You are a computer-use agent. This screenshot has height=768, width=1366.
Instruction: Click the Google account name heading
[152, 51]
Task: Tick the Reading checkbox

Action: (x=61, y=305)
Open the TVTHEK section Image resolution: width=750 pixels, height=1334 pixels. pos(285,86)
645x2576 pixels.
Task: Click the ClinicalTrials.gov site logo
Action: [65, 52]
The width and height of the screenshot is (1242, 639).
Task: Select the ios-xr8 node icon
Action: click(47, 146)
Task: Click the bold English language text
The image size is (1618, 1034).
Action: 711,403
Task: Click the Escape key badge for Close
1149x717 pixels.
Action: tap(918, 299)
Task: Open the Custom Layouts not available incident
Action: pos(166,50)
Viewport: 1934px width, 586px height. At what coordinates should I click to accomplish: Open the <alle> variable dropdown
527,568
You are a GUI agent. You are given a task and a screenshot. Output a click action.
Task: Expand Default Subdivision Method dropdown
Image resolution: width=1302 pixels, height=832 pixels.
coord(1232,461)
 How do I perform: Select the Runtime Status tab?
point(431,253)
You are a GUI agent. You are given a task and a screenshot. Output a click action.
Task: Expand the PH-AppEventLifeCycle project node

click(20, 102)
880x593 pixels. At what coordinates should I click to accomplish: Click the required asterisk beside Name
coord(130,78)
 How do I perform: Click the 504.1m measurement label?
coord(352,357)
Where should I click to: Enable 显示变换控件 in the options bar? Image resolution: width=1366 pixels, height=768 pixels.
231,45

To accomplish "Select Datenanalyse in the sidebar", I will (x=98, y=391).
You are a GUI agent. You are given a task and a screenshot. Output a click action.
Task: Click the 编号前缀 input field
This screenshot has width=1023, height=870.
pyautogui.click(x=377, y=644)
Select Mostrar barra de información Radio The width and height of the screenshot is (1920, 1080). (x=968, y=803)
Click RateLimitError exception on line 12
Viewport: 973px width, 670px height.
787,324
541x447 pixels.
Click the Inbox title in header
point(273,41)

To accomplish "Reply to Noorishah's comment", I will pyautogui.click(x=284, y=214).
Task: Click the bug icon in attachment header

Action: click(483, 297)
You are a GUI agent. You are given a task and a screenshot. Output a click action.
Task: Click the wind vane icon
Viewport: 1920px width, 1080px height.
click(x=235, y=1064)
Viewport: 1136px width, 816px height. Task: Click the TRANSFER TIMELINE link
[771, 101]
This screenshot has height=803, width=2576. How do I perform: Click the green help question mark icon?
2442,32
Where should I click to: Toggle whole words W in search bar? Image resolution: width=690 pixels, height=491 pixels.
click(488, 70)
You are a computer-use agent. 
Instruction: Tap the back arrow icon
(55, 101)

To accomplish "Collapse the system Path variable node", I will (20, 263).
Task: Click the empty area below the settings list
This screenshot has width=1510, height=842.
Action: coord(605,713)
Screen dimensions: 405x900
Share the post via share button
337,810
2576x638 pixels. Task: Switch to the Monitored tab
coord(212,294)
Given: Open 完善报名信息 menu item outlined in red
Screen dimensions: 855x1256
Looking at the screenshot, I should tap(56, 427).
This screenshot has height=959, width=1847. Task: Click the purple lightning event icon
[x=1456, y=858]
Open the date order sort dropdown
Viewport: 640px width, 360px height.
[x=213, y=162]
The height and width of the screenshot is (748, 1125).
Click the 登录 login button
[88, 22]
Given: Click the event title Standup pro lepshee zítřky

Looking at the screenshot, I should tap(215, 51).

#####

Among the lines above, return those that contain the string "will".

-- RESPONSE TO THE TASK --
To accomplish "Select Datenanalyse in the sidebar", I will (x=98, y=391).
To accomplish "Reply to Noorishah's comment", I will pyautogui.click(x=284, y=214).
To accomplish "Collapse the system Path variable node", I will (20, 263).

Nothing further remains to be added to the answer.